**WHAT IS EXPECTED**
Substitute "symbol" for "icon" in the lines from the line with "The width and height of the screenshot is (1432, 840)." to the line with "tap(69, 437)", and return only those lines, leaving everything else unchanged.

Text and item location entries:
-=-=-

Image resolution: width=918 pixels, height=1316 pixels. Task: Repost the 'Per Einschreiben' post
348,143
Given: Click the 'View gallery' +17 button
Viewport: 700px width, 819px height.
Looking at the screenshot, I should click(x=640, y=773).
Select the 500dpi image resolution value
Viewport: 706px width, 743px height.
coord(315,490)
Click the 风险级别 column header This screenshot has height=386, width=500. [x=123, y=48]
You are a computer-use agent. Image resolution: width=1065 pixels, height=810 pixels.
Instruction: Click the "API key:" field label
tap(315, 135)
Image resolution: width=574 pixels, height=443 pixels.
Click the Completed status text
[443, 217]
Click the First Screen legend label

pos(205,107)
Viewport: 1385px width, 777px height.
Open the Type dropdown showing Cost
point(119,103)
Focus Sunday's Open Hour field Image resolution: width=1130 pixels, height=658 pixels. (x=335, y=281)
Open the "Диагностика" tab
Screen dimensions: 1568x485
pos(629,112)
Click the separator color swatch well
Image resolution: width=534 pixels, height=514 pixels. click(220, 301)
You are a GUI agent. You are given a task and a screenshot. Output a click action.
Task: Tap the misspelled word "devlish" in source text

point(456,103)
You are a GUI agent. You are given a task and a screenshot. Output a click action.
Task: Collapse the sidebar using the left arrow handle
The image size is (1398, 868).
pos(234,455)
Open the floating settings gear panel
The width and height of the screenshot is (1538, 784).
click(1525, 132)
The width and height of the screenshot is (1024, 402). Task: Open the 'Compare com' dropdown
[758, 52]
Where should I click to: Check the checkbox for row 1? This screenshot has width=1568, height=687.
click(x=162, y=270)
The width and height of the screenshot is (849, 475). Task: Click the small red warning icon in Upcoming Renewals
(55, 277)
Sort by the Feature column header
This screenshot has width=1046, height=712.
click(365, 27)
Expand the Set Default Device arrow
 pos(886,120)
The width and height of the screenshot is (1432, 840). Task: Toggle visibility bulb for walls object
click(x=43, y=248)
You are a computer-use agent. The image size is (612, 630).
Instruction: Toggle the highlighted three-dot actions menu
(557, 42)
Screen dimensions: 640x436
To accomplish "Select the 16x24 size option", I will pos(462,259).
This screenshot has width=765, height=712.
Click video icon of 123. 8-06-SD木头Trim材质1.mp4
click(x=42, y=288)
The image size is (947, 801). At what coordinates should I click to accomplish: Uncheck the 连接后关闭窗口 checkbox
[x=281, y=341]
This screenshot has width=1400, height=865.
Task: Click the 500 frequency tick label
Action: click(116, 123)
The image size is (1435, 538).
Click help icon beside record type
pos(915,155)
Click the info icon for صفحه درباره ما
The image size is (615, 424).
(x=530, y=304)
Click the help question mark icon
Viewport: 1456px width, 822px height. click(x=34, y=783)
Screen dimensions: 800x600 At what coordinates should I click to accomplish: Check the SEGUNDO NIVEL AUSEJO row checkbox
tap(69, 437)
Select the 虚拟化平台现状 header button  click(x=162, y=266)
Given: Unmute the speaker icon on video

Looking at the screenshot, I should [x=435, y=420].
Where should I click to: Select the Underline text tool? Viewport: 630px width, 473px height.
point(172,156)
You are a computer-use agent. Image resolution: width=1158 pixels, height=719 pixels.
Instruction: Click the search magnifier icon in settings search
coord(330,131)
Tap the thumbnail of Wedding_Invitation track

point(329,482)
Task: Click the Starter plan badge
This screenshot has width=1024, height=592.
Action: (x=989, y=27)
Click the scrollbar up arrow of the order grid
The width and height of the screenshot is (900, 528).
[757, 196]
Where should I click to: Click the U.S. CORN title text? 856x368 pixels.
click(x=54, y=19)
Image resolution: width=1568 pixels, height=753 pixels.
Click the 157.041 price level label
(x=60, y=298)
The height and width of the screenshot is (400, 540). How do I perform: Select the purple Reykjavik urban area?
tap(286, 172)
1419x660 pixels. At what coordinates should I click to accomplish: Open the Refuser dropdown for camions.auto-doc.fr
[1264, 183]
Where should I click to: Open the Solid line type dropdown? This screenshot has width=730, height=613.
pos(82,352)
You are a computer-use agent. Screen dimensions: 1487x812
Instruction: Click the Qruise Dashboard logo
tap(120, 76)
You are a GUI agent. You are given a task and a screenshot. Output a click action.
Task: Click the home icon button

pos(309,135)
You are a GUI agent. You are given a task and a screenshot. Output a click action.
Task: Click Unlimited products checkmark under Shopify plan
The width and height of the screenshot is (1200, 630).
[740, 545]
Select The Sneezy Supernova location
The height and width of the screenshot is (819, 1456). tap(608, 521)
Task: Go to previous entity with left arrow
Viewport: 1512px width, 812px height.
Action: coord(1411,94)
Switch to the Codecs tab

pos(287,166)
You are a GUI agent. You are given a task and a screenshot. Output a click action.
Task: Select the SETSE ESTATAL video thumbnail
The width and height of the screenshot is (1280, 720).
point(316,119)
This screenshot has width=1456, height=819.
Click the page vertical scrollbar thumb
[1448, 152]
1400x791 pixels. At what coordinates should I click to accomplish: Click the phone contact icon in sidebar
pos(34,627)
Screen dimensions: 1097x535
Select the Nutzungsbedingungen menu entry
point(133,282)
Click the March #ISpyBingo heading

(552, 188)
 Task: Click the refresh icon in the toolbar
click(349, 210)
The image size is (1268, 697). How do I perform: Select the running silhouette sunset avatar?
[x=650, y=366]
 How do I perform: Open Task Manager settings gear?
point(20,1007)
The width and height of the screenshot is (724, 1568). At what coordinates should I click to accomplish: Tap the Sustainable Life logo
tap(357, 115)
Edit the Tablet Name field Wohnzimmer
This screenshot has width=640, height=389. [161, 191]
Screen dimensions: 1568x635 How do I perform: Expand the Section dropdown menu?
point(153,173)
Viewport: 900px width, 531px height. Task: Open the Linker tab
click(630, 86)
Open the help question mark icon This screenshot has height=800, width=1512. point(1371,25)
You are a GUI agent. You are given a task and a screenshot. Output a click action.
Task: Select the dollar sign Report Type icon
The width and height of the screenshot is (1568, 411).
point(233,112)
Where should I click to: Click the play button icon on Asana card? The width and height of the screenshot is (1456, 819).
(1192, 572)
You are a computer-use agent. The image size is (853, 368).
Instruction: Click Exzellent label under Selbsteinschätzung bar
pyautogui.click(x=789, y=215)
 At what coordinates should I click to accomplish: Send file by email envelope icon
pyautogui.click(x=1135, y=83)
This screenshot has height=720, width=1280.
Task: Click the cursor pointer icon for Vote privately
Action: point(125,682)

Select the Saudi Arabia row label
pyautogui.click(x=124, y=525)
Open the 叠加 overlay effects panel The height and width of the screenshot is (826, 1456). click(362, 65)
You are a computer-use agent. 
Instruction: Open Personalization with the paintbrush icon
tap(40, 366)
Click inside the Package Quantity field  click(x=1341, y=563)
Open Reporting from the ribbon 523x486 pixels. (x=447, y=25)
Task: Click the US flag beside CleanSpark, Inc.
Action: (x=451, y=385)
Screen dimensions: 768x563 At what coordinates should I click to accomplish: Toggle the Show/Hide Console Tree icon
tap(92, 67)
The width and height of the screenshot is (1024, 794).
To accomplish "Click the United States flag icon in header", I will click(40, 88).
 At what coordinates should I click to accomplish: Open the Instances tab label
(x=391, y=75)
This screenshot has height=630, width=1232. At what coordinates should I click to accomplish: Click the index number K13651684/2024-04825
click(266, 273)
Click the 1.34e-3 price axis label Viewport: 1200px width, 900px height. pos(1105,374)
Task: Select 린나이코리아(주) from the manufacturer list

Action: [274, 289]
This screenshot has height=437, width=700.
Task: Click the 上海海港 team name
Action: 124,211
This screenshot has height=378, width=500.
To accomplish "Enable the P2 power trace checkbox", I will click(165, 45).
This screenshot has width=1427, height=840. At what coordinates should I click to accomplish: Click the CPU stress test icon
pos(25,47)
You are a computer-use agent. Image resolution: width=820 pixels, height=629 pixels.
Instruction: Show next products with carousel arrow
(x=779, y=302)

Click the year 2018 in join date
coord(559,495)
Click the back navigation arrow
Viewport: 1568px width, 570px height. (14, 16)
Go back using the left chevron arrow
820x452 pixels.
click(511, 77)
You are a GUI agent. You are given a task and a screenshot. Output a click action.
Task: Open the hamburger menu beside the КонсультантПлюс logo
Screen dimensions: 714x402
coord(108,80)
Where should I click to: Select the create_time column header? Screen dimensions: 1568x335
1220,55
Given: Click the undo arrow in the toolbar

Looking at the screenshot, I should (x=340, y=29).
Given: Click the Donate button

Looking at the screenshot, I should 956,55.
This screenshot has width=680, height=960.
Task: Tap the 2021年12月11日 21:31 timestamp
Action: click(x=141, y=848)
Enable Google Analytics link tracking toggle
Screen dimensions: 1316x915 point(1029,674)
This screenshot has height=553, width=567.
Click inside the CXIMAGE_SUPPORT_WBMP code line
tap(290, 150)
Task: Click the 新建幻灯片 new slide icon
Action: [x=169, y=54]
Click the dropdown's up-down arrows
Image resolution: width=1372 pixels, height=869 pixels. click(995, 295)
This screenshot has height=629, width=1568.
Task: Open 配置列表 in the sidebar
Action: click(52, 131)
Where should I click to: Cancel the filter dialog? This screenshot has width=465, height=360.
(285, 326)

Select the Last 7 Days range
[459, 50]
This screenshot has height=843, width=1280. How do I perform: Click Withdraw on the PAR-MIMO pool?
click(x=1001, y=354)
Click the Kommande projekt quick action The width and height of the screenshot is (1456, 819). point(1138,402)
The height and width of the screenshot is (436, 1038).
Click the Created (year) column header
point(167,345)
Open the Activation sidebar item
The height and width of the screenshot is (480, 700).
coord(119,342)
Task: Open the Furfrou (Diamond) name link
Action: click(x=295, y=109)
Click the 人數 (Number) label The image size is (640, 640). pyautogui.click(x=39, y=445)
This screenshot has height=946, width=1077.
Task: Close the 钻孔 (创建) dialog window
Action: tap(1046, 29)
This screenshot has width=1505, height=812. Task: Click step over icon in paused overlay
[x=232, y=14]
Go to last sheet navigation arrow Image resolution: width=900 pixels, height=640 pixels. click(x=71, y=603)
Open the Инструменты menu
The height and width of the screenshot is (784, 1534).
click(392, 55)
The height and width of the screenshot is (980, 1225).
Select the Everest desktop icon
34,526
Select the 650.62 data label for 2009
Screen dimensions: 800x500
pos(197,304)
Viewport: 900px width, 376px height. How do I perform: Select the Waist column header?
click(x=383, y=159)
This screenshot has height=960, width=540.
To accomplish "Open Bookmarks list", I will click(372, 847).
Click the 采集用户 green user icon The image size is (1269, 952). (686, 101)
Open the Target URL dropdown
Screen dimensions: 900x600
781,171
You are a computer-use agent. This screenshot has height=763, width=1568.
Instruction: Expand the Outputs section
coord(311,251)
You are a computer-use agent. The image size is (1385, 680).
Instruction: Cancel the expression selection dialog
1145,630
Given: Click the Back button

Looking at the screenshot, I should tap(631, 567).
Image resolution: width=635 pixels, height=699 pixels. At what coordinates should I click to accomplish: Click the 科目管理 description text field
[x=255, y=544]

-=-=-

**WRITTEN ANSWER**
The width and height of the screenshot is (1432, 840). Task: Toggle visibility bulb for walls object
click(x=43, y=248)
You are a computer-use agent. The image size is (612, 630).
Instruction: Toggle the highlighted three-dot actions menu
(557, 42)
Screen dimensions: 640x436
To accomplish "Select the 16x24 size option", I will pos(462,259).
This screenshot has width=765, height=712.
Click video symbol of 123. 8-06-SD木头Trim材质1.mp4
click(x=42, y=288)
The image size is (947, 801). At what coordinates should I click to accomplish: Uncheck the 连接后关闭窗口 checkbox
[x=281, y=341]
This screenshot has width=1400, height=865.
Task: Click the 500 frequency tick label
Action: click(116, 123)
The image size is (1435, 538).
Click help symbol beside record type
pos(915,155)
Click the info symbol for صفحه درباره ما
The image size is (615, 424).
(x=530, y=304)
Click the help question mark symbol
Viewport: 1456px width, 822px height. click(x=34, y=783)
Screen dimensions: 800x600 At what coordinates should I click to accomplish: Check the SEGUNDO NIVEL AUSEJO row checkbox
tap(69, 437)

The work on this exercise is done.